A Deep Learning Approach for Multi-Frame In-Loop Filter of HEVC

IEEE Trans Image Process. 2019 Nov;28(11):5663-5678. doi: 10.1109/TIP.2019.2921877. Epub 2019 Jun 14.

Abstract

An extensive study on the in-loop filter has been proposed for a high efficiency video coding (HEVC) standard to reduce compression artifacts, thus improving coding efficiency. However, in the existing approaches, the in-loop filter is always applied to each single frame, without exploiting the content correlation among multiple frames. In this paper, we propose a multi-frame in-loop filter (MIF) for HEVC, which enhances the visual quality of each encoded frame by leveraging its adjacent frames. Specifically, we first construct a large-scale database containing encoded frames and their corresponding raw frames of a variety of content, which can be used to learn the in-loop filter in HEVC. Furthermore, we find that there usually exist a number of reference frames of higher quality and of similar content for an encoded frame.
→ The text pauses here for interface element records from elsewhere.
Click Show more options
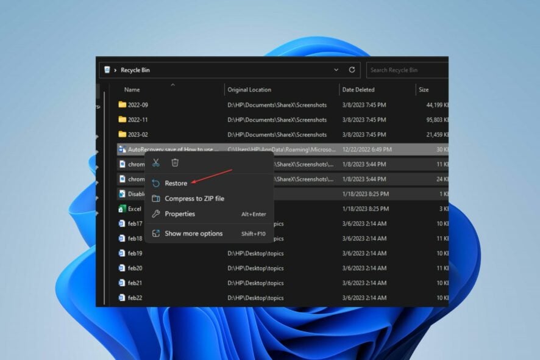 pos(193,233)
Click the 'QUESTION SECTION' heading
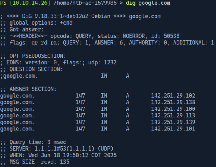The image size is (216, 167). coord(36,69)
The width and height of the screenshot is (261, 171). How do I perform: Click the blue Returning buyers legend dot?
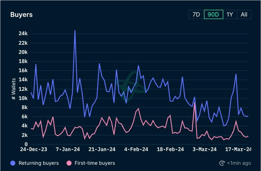coord(13,163)
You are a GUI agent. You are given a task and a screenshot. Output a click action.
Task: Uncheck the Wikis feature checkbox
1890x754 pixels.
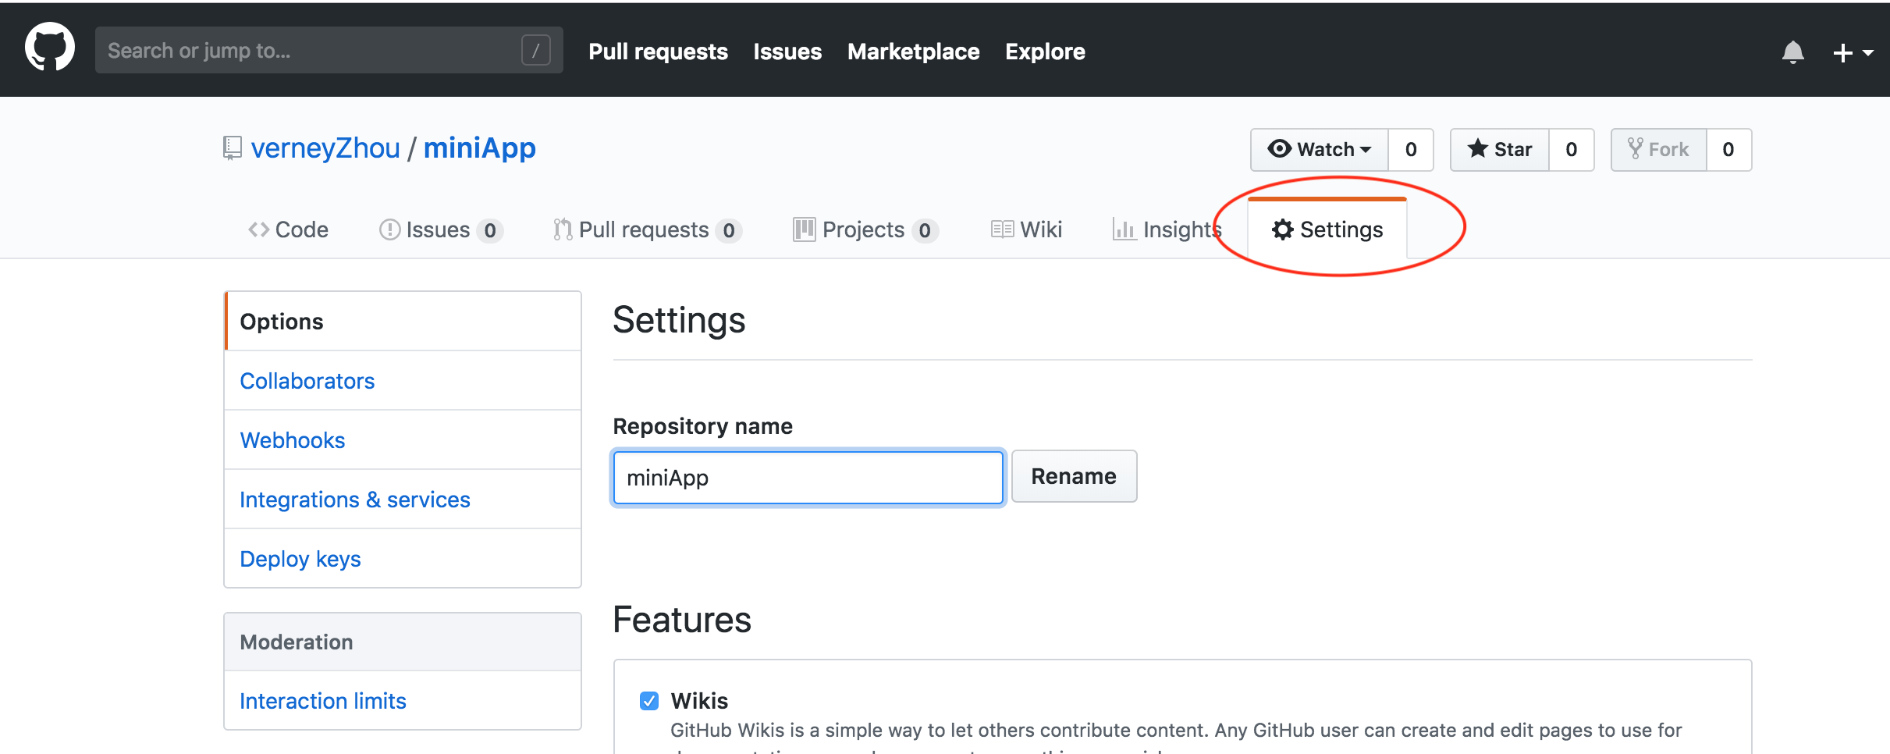pos(649,701)
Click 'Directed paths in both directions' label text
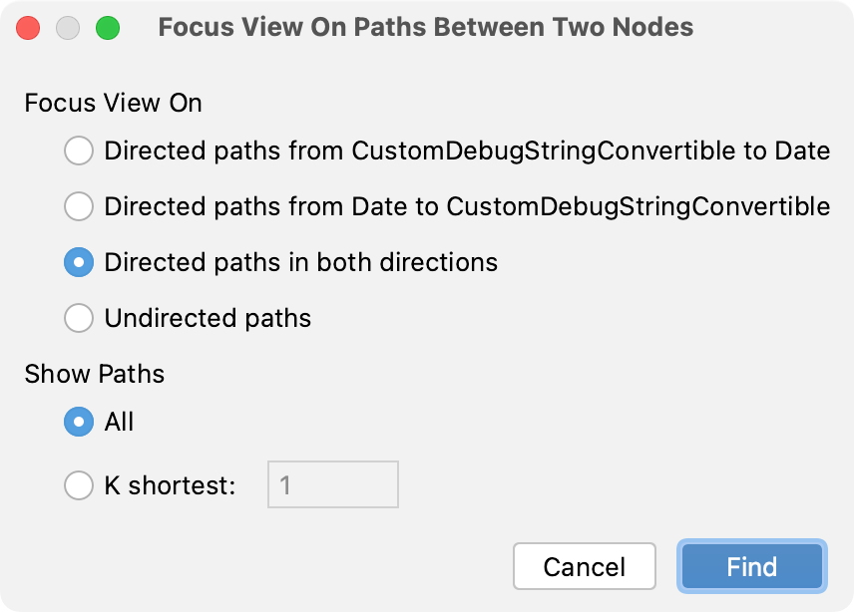This screenshot has height=612, width=854. [301, 262]
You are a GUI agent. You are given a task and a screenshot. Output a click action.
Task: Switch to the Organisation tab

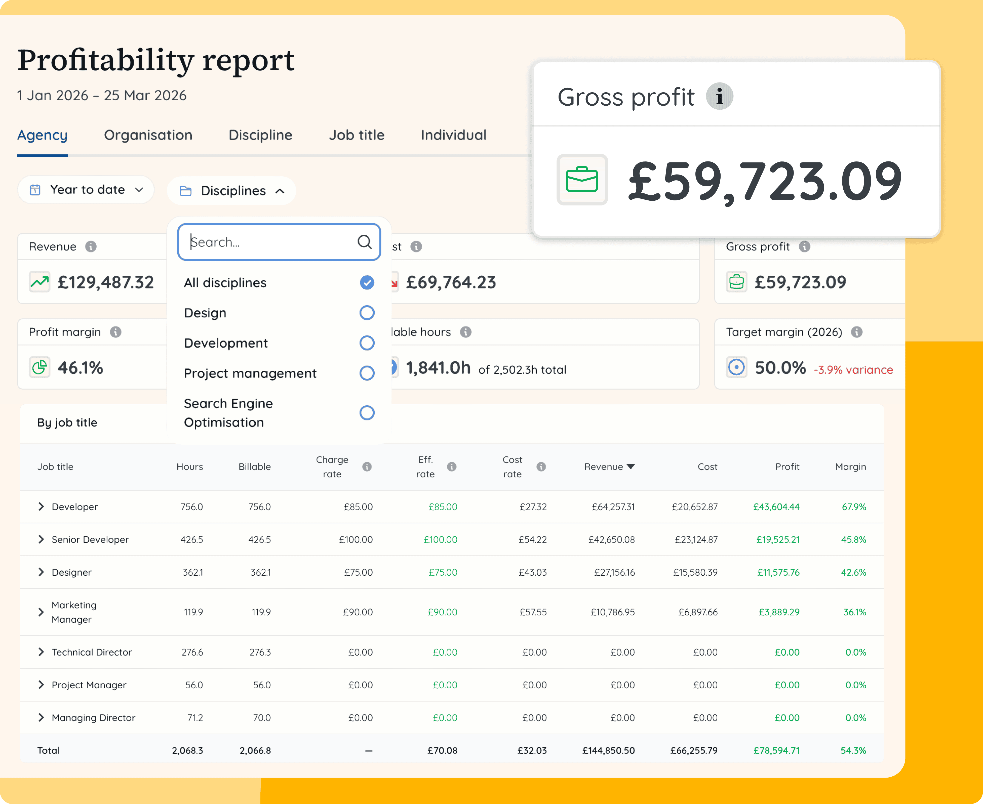[x=148, y=135]
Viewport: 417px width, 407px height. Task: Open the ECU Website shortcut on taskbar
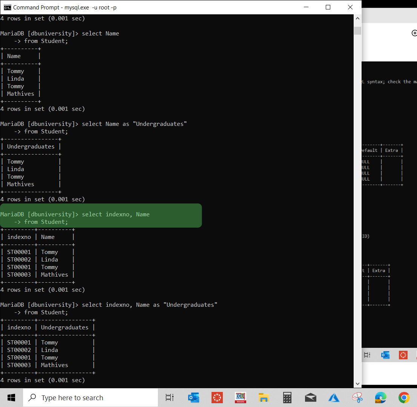click(x=240, y=397)
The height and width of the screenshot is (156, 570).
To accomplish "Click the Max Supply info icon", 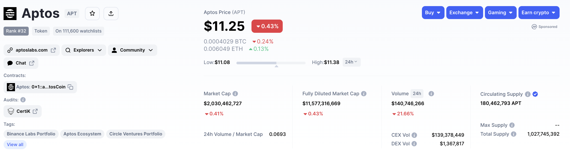I will [x=512, y=125].
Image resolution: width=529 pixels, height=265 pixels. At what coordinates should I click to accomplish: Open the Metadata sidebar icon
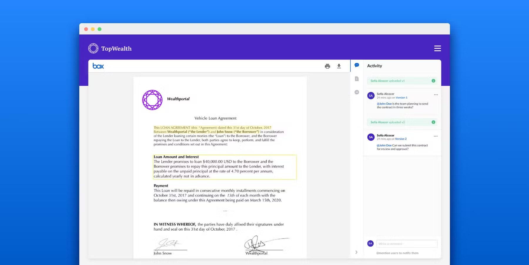[x=357, y=92]
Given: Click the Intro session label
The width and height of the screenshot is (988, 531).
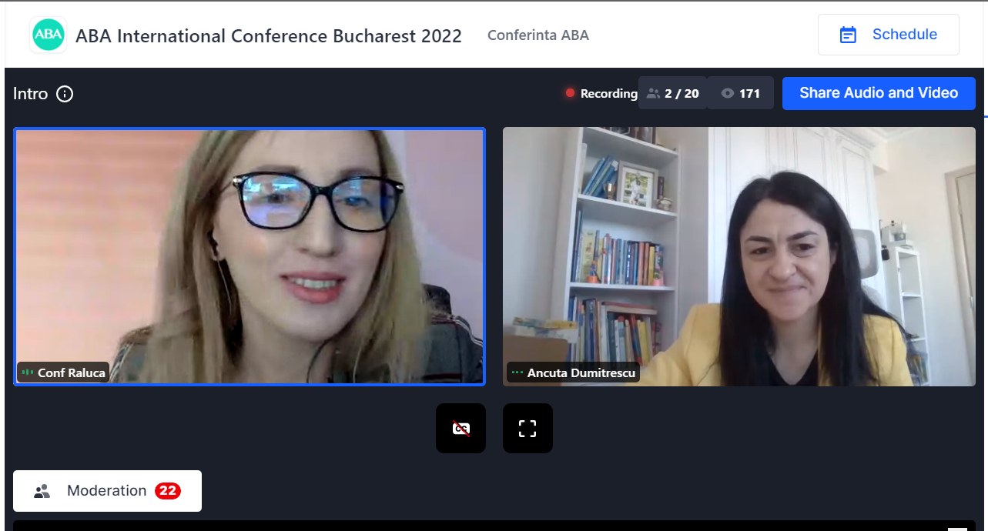Looking at the screenshot, I should click(31, 94).
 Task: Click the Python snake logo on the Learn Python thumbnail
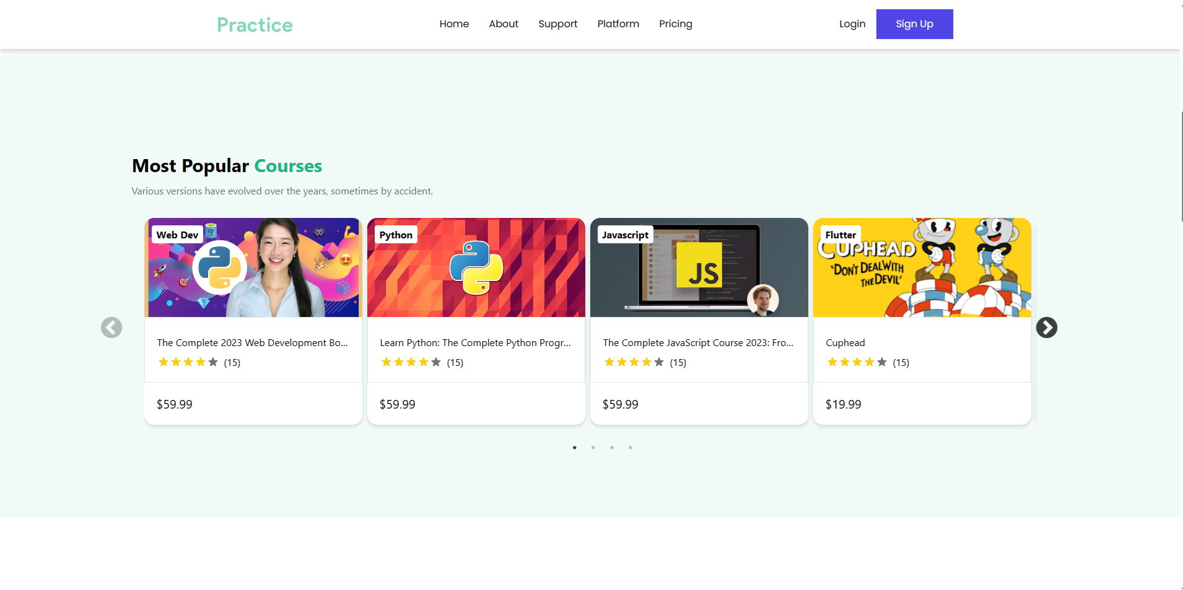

Accordingly, a reference frame selector (RFS) is designed to identify these frames. Then, a deep neural network for MIF (known as MIF-Net) is developed to enhance the quality of each encoded frame by utilizing the spatial information of this frame and the temporal information of its neighboring higher-quality frames. The MIF-Net is built on the recently developed DenseNet, benefiting from its improved generalization capacity and computational efficiency. In addition, a novel block-adaptive convolutional layer is designed and applied in the MIF-Net, for handling the artifacts influenced by coding tree unit (CTU) structure in HEVC. Extensive experiments show that our MIF approach achieves on average 11.621% saving of the Bjøntegaard delta bit-rate (BD-BR) on the standard test set, significantly outperforming the standard in-loop filter in HEVC and other state-of-the-art approaches.